On April 26, 1979, Mackey’s codefendant, Tyson, entered a Los Angeles Security Pacific Bank and robbed a teller at gunpoint. He then fled on foot to a car in which Mackey was waiting. As Mackey drove away, he turned the wrong way onto a one-way street and was forced to turn around, thereby enabling a witness to write down the license number of the vehicle. Police broadcasts of the license number led to the apprehension of Mackey and Tyson some distance from the scene of the crime.

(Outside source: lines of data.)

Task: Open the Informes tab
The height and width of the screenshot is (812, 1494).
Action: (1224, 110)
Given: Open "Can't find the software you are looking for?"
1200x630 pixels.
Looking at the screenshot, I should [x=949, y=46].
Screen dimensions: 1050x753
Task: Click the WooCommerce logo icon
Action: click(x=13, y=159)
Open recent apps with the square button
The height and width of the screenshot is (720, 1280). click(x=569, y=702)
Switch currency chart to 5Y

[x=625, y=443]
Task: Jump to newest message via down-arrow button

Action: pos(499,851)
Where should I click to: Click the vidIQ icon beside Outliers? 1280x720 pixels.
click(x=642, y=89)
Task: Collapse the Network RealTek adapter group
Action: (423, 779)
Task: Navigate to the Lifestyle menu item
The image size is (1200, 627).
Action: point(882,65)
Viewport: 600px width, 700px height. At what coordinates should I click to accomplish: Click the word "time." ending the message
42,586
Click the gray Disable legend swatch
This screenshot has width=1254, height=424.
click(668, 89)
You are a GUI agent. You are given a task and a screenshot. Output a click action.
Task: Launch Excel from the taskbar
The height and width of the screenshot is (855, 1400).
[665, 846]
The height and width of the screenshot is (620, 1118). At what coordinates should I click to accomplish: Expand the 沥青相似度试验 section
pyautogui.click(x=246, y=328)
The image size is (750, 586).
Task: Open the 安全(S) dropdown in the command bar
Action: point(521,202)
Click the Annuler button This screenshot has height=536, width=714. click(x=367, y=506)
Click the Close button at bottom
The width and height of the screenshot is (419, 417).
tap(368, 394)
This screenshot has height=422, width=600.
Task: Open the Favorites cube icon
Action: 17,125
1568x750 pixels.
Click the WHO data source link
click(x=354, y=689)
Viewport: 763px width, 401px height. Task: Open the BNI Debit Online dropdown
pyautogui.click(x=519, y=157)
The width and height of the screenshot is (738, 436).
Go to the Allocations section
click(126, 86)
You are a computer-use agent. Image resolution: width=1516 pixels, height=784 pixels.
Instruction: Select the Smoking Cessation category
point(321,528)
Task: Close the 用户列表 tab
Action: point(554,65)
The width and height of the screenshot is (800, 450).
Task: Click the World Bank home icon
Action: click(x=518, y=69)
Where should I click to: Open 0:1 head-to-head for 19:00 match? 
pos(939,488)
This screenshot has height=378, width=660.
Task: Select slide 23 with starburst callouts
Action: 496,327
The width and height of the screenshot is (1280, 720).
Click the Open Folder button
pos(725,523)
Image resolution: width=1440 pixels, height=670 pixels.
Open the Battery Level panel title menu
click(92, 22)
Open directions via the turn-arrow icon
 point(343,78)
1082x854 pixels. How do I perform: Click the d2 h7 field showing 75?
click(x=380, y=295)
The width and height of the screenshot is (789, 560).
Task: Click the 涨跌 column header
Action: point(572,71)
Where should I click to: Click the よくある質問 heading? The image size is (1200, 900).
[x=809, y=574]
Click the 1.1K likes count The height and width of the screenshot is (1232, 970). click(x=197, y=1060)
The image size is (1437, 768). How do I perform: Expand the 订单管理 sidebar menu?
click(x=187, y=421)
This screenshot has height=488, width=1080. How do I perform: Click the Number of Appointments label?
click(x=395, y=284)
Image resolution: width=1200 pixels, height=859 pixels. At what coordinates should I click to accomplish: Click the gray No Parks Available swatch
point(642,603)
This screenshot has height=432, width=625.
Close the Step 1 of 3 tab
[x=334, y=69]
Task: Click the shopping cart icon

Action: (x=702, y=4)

After arresting both defendants, police conducted an immediate search of the automobile. They found a paper bag beneath the front seat on the passenger’s side, which contained a hand gun and all the money taken in the robbery. After the arrest and search, the car was impounded for the purpose of inspecting it further in connection with the investigation of the case.

I.

We first address Mackey’s contention that the post-arrest search of the vehicle was not justified by the automobile exception to the general requirement that police obtain a warrant prior to conducting a search. In Chambers v. Maroney, 399 U.S. 42, 90 S.Ct. 1975, 26 L.Ed.2d 419 (1970), the vehicle in which defendants were riding was stopped and the defendants were arrested for armed robbery on the basis of eye witness descriptions of them and their automobile. After their arrest, defendants’ car was driven to the police station where police conducted searches of its contents both before and after interrogation. Id. at 63, 90 S.Ct. at 1987 n.8, 90 S.Ct. at 1987. (Harlan, J., concurring and dissenting). Incriminating evidence was found during the second search.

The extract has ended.